[Task details]:
Go line by line through the records below. Copy whichever lines contain the string "profile".

[Material for this exercise]:
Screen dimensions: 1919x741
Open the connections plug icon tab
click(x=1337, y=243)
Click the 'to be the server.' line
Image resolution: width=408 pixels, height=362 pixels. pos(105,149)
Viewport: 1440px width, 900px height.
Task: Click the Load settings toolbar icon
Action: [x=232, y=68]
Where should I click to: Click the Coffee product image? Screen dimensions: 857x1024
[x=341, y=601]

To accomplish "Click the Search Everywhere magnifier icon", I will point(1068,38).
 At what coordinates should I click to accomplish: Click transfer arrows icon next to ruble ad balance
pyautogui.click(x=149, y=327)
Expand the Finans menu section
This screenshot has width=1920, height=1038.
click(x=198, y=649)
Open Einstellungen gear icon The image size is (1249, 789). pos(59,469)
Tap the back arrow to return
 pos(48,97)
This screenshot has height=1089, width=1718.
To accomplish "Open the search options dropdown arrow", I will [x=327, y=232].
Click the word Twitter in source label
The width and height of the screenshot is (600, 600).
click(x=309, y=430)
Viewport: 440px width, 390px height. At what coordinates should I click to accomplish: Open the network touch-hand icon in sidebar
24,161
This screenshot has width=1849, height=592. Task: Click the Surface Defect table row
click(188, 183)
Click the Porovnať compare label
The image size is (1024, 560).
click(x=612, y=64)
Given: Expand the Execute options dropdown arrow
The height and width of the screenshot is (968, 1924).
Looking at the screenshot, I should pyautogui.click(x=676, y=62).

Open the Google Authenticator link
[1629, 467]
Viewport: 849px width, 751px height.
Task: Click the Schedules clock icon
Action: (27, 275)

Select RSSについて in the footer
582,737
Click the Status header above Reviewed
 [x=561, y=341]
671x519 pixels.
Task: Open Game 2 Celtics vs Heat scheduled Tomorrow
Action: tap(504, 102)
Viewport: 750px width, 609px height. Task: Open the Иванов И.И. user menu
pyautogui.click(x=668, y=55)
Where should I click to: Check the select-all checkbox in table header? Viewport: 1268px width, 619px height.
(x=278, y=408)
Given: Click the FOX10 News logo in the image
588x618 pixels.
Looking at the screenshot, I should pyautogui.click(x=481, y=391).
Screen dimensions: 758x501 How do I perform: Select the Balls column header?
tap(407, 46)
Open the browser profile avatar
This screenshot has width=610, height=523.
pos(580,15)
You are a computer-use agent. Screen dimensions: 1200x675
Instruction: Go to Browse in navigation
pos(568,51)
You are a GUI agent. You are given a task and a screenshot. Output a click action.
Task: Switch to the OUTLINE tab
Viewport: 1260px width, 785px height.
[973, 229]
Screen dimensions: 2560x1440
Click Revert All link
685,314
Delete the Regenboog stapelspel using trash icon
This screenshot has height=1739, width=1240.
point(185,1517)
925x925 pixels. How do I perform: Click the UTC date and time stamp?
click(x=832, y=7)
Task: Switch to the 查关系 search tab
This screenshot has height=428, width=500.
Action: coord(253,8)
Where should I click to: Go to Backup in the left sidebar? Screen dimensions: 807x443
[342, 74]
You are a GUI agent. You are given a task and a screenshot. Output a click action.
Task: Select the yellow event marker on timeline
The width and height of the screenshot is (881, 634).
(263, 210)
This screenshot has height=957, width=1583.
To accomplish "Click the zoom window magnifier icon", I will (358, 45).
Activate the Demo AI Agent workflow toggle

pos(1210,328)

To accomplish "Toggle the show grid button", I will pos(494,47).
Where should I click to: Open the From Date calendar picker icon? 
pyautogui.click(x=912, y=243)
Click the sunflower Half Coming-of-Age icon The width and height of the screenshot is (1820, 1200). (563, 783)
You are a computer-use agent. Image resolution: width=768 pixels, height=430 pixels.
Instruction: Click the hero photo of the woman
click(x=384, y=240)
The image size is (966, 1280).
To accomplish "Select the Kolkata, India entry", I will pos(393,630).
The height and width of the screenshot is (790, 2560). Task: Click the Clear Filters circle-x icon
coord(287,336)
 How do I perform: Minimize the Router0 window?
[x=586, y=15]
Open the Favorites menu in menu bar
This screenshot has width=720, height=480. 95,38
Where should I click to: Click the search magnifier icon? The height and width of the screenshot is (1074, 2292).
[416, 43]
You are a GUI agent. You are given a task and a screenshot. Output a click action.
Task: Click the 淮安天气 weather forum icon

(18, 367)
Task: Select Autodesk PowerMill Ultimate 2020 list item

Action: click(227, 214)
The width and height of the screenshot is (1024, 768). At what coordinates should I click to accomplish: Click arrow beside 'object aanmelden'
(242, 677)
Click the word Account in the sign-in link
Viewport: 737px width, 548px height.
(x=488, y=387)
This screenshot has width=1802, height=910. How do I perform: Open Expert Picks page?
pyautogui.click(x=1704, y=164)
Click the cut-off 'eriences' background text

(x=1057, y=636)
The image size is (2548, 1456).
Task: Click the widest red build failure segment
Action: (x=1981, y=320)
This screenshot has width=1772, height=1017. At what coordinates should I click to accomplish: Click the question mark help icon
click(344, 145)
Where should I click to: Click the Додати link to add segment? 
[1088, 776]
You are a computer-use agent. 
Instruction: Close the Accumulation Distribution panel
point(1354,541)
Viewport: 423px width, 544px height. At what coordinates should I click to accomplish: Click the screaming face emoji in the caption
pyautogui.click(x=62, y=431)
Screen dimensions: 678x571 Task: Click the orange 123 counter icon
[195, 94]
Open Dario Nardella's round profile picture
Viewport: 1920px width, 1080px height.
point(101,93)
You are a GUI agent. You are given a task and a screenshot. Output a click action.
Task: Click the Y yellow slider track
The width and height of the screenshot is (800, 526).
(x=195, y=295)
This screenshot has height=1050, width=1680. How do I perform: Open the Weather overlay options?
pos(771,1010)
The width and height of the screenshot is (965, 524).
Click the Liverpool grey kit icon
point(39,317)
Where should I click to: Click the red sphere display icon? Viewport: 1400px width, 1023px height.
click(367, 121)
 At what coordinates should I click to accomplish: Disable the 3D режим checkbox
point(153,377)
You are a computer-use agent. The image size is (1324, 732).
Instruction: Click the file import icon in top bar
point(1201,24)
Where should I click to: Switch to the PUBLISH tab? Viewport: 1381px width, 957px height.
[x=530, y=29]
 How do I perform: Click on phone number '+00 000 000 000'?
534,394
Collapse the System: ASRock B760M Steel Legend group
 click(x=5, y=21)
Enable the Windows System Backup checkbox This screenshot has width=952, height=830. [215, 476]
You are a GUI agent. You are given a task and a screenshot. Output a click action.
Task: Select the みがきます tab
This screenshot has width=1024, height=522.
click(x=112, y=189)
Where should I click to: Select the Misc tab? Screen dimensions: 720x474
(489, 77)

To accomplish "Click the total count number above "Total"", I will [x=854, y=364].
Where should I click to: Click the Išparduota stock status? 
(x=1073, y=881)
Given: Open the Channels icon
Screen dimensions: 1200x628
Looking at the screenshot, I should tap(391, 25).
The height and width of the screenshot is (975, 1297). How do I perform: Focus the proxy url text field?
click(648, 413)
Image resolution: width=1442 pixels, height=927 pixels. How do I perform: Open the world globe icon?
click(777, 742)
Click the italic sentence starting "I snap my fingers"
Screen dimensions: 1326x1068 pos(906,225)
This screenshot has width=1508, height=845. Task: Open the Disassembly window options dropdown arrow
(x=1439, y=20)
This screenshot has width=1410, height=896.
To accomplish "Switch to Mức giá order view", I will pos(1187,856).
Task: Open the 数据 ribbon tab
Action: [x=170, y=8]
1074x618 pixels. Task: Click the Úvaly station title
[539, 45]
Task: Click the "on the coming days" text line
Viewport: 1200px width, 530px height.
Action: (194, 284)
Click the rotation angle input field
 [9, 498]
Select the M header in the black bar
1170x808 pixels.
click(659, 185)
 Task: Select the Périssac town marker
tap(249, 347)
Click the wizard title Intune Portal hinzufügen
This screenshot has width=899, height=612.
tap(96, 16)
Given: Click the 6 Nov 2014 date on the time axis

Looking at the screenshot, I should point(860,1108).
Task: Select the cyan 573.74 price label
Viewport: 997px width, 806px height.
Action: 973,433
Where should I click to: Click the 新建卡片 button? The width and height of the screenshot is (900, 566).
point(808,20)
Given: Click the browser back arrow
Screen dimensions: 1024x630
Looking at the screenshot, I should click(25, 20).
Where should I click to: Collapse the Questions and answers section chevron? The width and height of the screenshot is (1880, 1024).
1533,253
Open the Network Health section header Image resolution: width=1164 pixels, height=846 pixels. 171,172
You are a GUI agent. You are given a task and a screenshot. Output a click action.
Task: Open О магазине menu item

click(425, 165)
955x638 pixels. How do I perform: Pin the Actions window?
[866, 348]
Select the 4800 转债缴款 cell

[Answer]:
Open the browser profile avatar
Open Dario Nardella's round profile picture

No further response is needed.